Text excerpt>

^^^^^^^^^^^^^^^^

There is a curious and intriguing passage in the third chapter of St. Paul’s letter to the Romans, which in the context of the missive seems almost tossed-off, but which has proven to be a cornerstone of Catholic moral theology for the past two thousand years. Responding to some of his critics, Paul says, “And why not say (as some people slander us by saying that we say), ‘Let us do evil that good may come?’ Their condemnation is deserved” (Rom. 3:8)! One might formulate Paul’s somewhat convoluted statement as follows: we should never do evil that good might come of it.
There are indeed truly wicked people who seem to take delight in doing evil for its own sake. Aristotle called them vicious, or in extreme cases, “beast-like.” But most of us who do bad things typically can find a justification for our behavior through appealing to a good end that we were hoping through our action to achieve. “I’m not really proud of what I did,” I might say to myself, “but at least it brought about some positive consequences.” But the Church, following the prompt of St. Paul, has consistently frowned on this manner of thinking, precisely because it opens the door to moral chaos. Concomitantly, it has recognized certain acts—slavery, adultery, the sexual abuse of children, the direct killing of the innocent, etc.—as “intrinsically evil”—which is to say, incapable of being justified through appeal to motivation, extenuating circumstances, or consequences. So far, so obvious.
But this principle has come to my mind recently, not so much in regard to the moral acts of individuals, but to the moral assumptions that seem to be guiding much of our society. I might suggest that a sea-change occurred in 1995 with the trial of O.J. Simpson. I think it’s fair to say that the overwhelming majority of reasonable people would concur that Simpson committed the terrible crimes of which he was accused, and yet he was exonerated by a jury of his peers and vehemently supported by large segments in our society. How can we explain this anomaly? The exculpation of O.J. Simpson was justified, in the minds of many, because it was seen as contributing to the solution of the great social ill of the racial profiling and persecution of African Americans by the Los Angeles police department in particular and police officers across the country in general. Allowing a guilty man to go free and allowing a gross injustice to remain unaddressed were, at the very least, tolerated, because it appeared they conduced to some greater good.

^^^^^^^^^^^^^^^^

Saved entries
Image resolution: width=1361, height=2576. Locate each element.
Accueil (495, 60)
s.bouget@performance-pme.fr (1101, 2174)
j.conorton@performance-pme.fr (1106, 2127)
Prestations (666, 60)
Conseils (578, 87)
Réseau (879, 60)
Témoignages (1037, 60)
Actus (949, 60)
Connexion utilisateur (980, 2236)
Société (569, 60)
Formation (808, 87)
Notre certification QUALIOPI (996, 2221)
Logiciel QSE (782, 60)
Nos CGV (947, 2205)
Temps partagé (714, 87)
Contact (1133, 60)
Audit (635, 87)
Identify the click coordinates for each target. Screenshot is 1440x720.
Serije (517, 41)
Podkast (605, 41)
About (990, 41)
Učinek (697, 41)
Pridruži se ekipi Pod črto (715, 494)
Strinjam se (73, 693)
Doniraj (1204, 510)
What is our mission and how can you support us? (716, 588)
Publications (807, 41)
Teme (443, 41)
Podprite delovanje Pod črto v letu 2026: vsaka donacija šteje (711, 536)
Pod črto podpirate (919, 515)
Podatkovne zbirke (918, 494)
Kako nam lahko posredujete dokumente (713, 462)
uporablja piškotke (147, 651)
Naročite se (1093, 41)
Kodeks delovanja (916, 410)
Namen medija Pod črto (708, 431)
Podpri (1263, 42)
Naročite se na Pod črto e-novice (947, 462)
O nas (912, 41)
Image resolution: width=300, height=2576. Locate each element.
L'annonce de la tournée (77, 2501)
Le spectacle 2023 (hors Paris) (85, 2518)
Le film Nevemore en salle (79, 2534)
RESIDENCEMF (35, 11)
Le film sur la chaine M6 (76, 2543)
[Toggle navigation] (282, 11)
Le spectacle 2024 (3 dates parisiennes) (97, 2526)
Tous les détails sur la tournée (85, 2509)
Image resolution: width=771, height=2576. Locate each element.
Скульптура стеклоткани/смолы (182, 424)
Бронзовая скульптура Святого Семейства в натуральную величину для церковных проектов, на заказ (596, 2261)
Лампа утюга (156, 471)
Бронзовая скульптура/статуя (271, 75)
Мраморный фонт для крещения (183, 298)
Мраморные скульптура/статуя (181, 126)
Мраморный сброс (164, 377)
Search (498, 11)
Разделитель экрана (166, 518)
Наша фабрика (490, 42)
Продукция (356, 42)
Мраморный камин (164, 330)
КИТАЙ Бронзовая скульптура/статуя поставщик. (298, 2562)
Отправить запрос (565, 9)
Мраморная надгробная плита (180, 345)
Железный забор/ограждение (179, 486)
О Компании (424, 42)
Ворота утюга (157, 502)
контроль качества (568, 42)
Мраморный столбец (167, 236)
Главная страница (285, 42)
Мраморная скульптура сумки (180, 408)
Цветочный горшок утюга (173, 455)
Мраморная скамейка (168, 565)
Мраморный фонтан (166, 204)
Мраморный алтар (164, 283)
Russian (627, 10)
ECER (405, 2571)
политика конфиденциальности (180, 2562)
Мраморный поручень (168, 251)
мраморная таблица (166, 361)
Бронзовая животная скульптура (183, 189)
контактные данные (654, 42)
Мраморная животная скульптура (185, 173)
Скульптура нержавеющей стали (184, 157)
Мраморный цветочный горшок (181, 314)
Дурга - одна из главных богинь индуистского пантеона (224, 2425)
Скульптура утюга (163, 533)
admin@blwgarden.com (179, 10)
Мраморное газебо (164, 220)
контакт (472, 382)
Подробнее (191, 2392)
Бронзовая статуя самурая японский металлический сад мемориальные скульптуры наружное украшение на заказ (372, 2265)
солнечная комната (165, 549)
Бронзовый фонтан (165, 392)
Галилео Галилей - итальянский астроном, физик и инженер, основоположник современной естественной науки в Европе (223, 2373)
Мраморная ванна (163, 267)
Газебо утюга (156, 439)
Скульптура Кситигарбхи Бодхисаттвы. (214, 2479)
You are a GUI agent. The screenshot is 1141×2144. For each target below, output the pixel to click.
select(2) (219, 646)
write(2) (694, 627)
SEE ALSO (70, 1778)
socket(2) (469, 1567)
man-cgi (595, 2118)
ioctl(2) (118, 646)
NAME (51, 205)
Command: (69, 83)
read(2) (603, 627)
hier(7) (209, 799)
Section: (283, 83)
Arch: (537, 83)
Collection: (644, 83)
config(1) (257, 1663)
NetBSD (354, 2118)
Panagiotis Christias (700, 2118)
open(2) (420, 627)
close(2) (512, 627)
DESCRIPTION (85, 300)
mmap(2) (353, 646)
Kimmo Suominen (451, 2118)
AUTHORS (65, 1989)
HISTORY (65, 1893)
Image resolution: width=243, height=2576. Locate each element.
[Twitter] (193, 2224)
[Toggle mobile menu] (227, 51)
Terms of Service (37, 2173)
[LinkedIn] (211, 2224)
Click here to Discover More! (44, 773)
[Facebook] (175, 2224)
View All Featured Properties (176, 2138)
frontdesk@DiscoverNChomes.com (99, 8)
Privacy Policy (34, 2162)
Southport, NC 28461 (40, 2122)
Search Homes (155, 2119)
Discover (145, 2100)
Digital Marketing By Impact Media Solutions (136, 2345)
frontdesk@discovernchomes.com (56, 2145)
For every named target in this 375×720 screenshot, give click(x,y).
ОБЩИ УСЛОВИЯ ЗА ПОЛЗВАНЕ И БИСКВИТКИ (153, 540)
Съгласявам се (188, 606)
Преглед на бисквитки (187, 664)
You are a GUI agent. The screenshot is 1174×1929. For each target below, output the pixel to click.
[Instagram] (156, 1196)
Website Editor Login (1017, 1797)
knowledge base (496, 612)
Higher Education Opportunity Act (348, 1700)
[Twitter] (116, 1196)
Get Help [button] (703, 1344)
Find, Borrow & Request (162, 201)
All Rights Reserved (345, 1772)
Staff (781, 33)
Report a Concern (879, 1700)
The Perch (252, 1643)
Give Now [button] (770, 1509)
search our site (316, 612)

^^^^^^^^^^^^^^^^

Reproduce the whole text on Paul's warning against doing evil that good may come, word for word.

Solution to the exercise>
There is a curious and intriguing passage in the third chapter of St. Paul’s letter to the Romans, which in the context of the missive seems almost tossed-off, but which has proven to be a cornerstone of Catholic moral theology for the past two thousand years. Responding to some of his critics, Paul says, “And why not say (as some people slander us by saying that we say), ‘Let us do evil that good may come?’ Their condemnation is deserved” (Rom. 3:8)! One might formulate Paul’s somewhat convoluted statement as follows: we should never do evil that good might come of it.
There are indeed truly wicked people who seem to take delight in doing evil for its own sake. Aristotle called them vicious, or in extreme cases, “beast-like.” But most of us who do bad things typically can find a justification for our behavior through appealing to a good end that we were hoping through our action to achieve. “I’m not really proud of what I did,” I might say to myself, “but at least it brought about some positive consequences.” But the Church, following the prompt of St. Paul, has consistently frowned on this manner of thinking, precisely because it opens the door to moral chaos. Concomitantly, it has recognized certain acts—slavery, adultery, the sexual abuse of children, the direct killing of the innocent, etc.—as “intrinsically evil”—which is to say, incapable of being justified through appeal to motivation, extenuating circumstances, or consequences. So far, so obvious.
But this principle has come to my mind recently, not so much in regard to the moral acts of individuals, but to the moral assumptions that seem to be guiding much of our society. I might suggest that a sea-change occurred in 1995 with the trial of O.J. Simpson. I think it’s fair to say that the overwhelming majority of reasonable people would concur that Simpson committed the terrible crimes of which he was accused, and yet he was exonerated by a jury of his peers and vehemently supported by large segments in our society. How can we explain this anomaly? The exculpation of O.J. Simpson was justified, in the minds of many, because it was seen as contributing to the solution of the great social ill of the racial profiling and persecution of African Americans by the Los Angeles police department in particular and police officers across the country in general. Allowing a guilty man to go free and allowing a gross injustice to remain unaddressed were, at the very least, tolerated, because it appeared they conduced to some greater good.